:: Exercise data

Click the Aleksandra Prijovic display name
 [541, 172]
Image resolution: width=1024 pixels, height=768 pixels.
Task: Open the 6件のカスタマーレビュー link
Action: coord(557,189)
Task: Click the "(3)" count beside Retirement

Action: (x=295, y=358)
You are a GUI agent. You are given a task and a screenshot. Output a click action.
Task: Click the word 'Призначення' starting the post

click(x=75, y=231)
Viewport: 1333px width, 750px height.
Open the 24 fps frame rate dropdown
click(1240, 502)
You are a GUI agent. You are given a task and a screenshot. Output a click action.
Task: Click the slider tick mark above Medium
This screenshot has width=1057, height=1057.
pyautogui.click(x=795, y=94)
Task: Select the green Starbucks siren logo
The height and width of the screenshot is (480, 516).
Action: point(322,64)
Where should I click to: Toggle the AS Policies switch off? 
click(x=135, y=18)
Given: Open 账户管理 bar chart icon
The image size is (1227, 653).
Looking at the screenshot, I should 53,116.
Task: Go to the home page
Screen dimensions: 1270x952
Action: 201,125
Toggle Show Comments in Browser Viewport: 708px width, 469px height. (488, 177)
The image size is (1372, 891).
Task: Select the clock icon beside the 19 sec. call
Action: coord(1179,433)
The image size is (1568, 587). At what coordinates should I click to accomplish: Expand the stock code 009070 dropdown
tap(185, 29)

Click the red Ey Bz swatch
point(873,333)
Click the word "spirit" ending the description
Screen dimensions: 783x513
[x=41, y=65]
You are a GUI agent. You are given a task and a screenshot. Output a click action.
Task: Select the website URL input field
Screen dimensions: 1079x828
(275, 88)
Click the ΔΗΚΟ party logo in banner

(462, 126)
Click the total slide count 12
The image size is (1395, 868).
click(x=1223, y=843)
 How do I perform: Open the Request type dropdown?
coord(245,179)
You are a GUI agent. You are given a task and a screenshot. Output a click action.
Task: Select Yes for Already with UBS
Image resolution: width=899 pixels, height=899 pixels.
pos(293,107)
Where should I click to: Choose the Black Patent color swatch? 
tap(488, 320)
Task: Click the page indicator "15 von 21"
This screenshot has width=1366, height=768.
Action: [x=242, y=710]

::::

» Task instructions
Repeat, exactly as they stand above, the lines from the line with "Task: Click the slider tick mark above Medium" to the line with "Given: Open 账户管理 bar chart icon", both lines included.

» Reply to the exercise
Task: Click the slider tick mark above Medium
This screenshot has width=1057, height=1057.
pyautogui.click(x=795, y=94)
Task: Select the green Starbucks siren logo
The height and width of the screenshot is (480, 516).
Action: point(322,64)
Where should I click to: Toggle the AS Policies switch off? 
click(x=135, y=18)
Given: Open 账户管理 bar chart icon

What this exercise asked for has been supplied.